Julie Wagner 1, 2, * Wendy E. Mackay 1, 2 Stéphane Huot 1, 2, *
* Corresponding author
1 IN-SITU - Situated interaction
LRI - Laboratoire de Recherche en Informatique, UP11 - Université Paris-Sud - Paris 11, Inria Saclay - Ile de France, CNRS - Centre National de la Recherche Scientifique : UMR8623
Abstract : Sleep mode lets users go for days or weeks without rebooting, supporting work on multiple tasks that they can return to later. However, users also struggle with window clutter, facing an increasing number of 'left-over windows' that get in the way. Our goal is to understand how users create and cope with left-over windows. We conducted a two-week field study with ten notebook users.
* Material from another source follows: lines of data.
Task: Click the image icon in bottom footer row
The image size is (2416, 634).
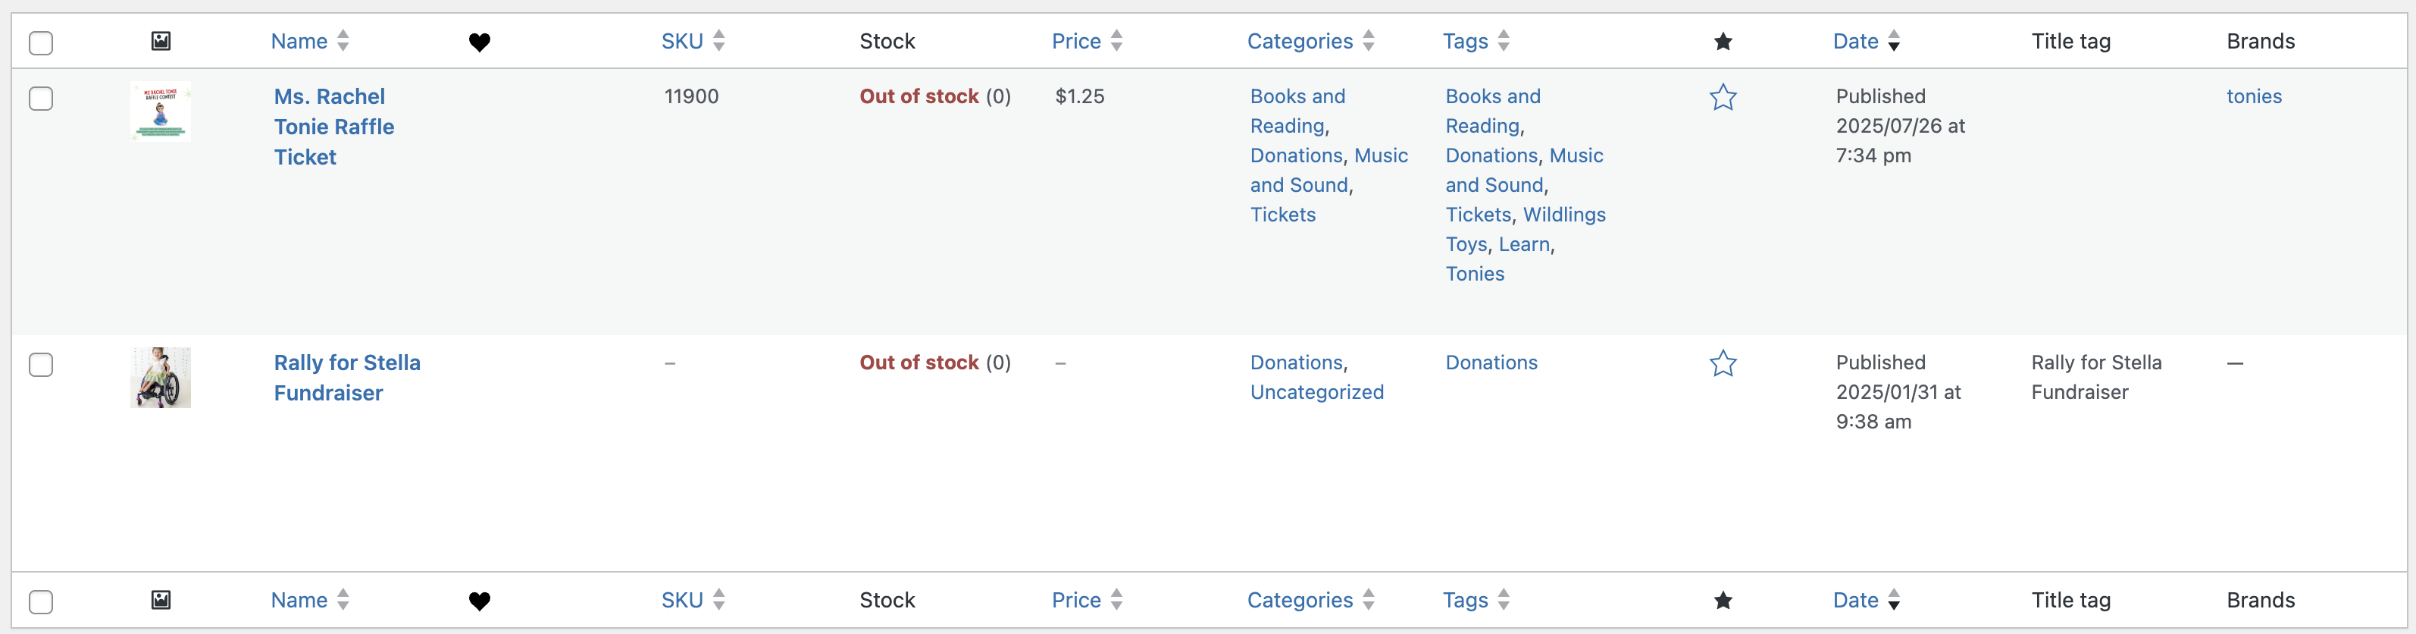Action: click(161, 599)
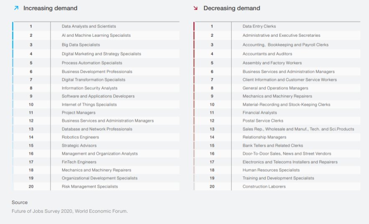Click AI and Machine Learning Specialists entry
369x224 pixels.
(x=96, y=35)
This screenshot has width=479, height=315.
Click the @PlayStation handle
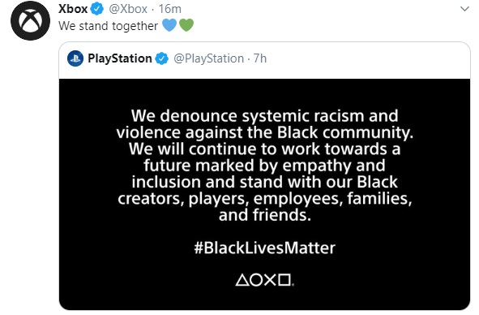[x=209, y=58]
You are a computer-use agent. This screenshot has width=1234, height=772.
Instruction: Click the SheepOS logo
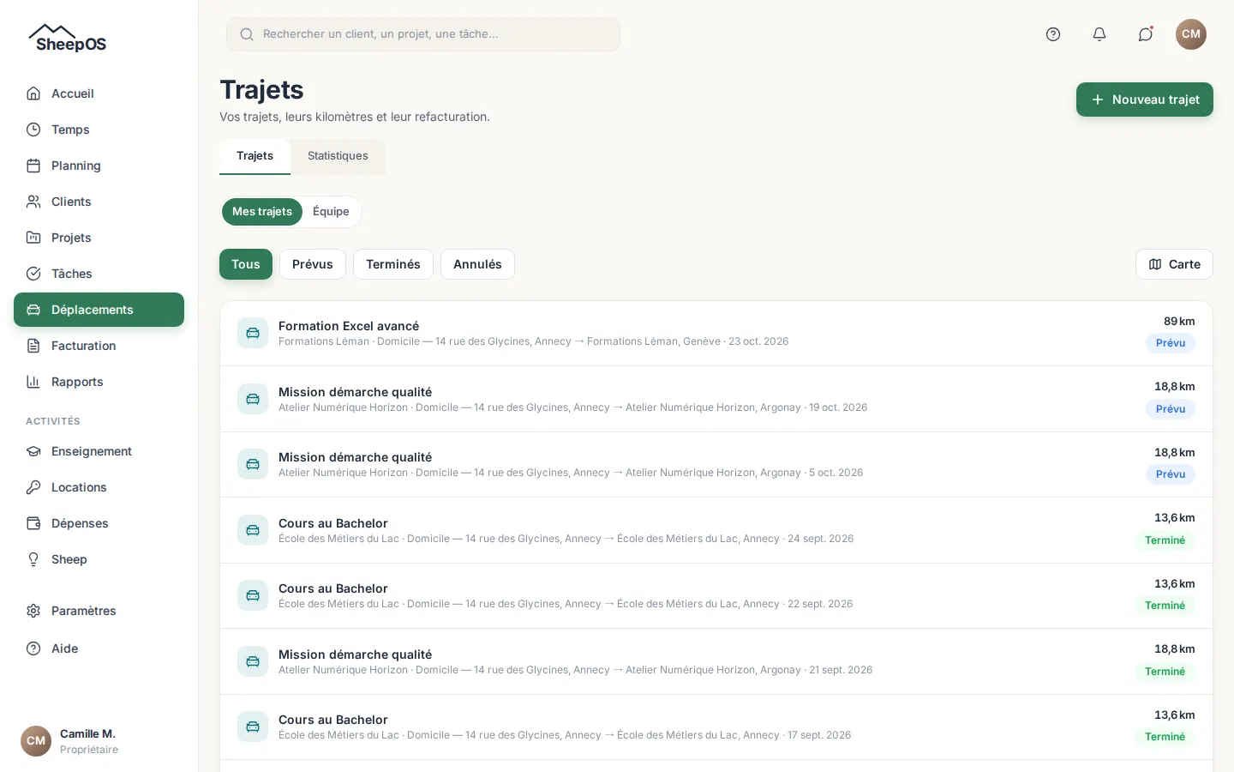pyautogui.click(x=68, y=39)
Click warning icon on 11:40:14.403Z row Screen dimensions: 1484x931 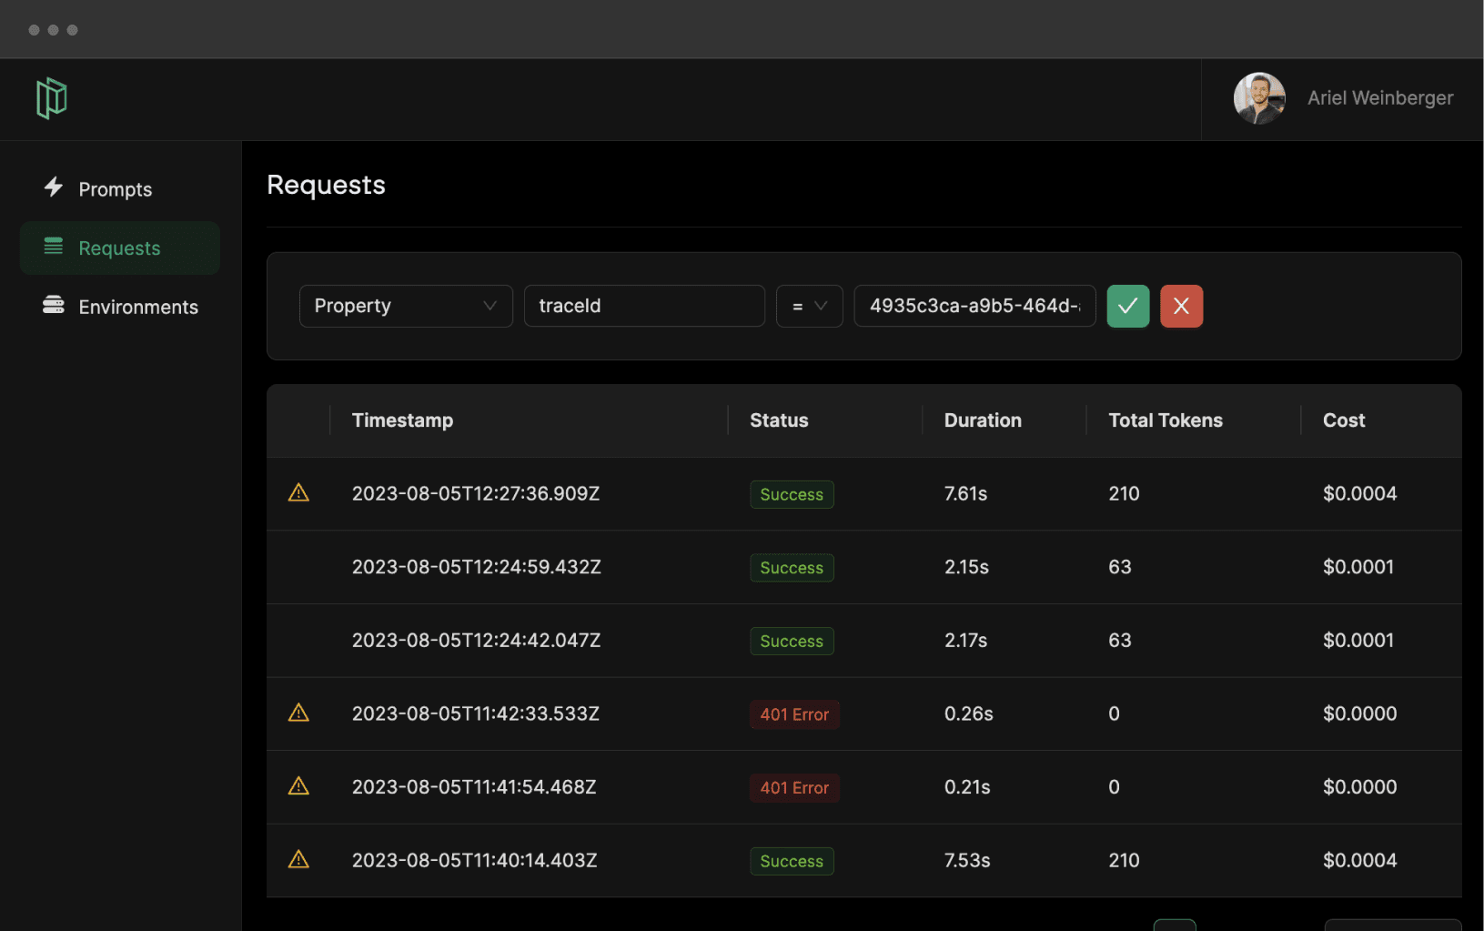(x=298, y=860)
We found that they work in very short sessions, switching often between computer-based and external tasks. 34% of left-over windows remain untouched for a day or more, increasing in quantitity until they all disappear after a reboot. Some users reboot as a deliberate 'clean-up' strategy, whereas others lose left-over windows after an unexpected system crash. Users intentionally keep left-over windows as to-do lists, as reminders of upcoming tasks, and for facilitating future access; the rest are simply forgotten. Tools for visualizing and managing left-over windows should help users reduce window clutter, while maintaing the benefits of interruptible work sessions.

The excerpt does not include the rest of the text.